> [TASK DIRECTIONS]:
Without including the images, transcribe each record precisely as it appears below.

> [RECORDS SHOWN]:
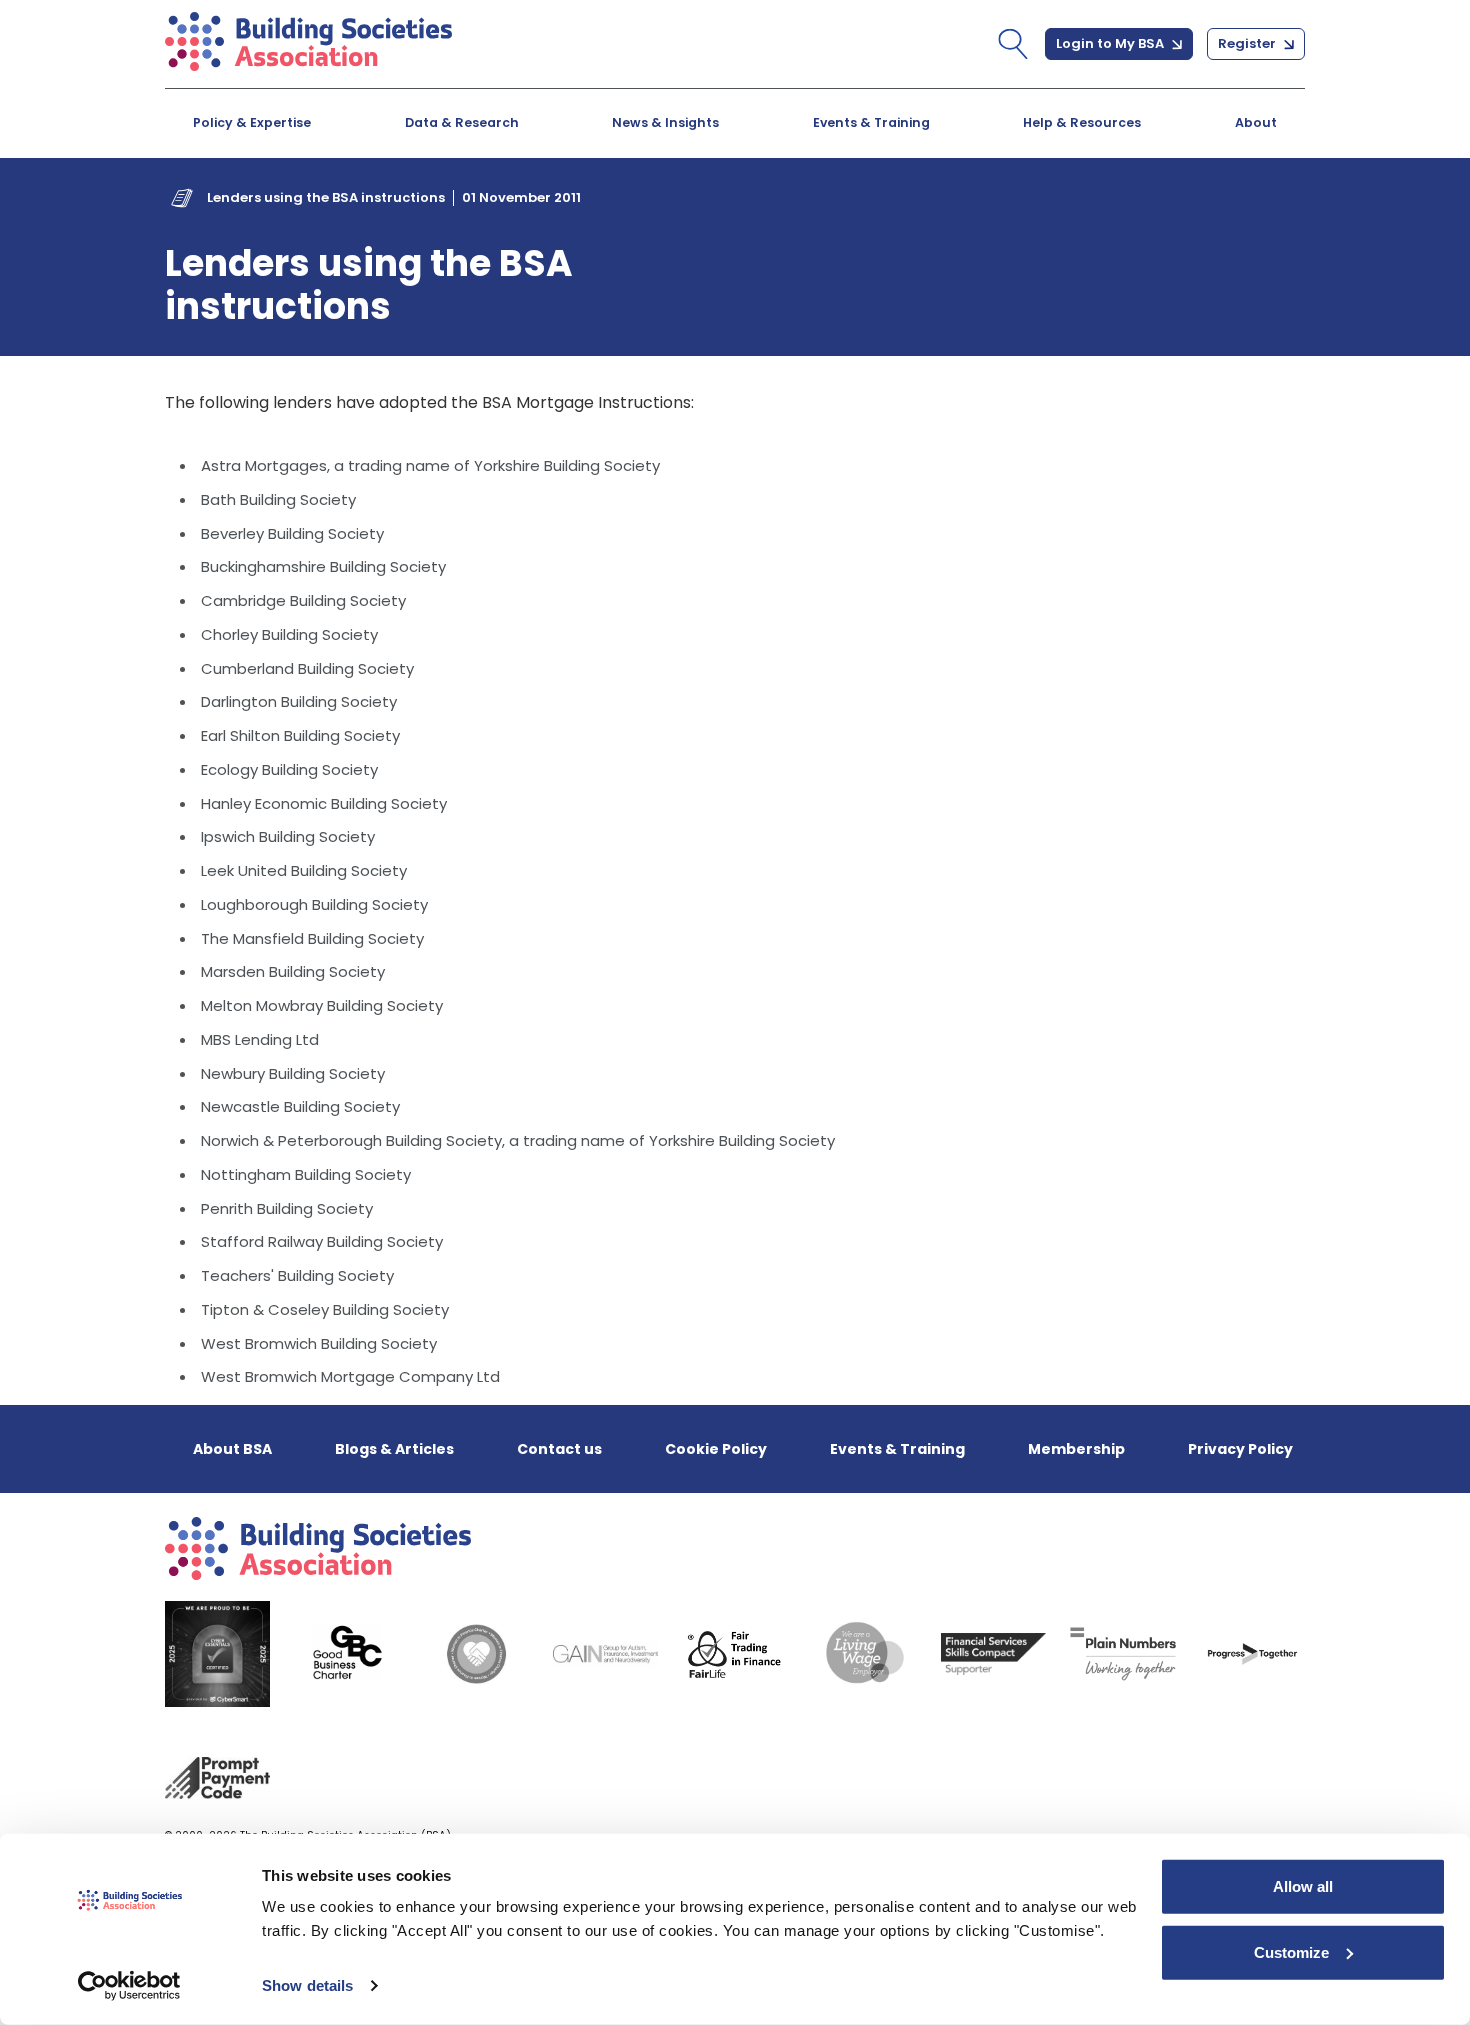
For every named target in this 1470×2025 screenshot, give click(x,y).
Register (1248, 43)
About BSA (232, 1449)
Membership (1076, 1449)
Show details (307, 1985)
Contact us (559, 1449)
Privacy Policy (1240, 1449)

> [WRITTEN SOLUTION]:
For every named target in this 1470×2025 screenshot, give click(x,y).
Register (1248, 43)
About BSA (232, 1449)
Membership (1076, 1449)
Show details (307, 1985)
Contact us (559, 1449)
Privacy Policy (1240, 1449)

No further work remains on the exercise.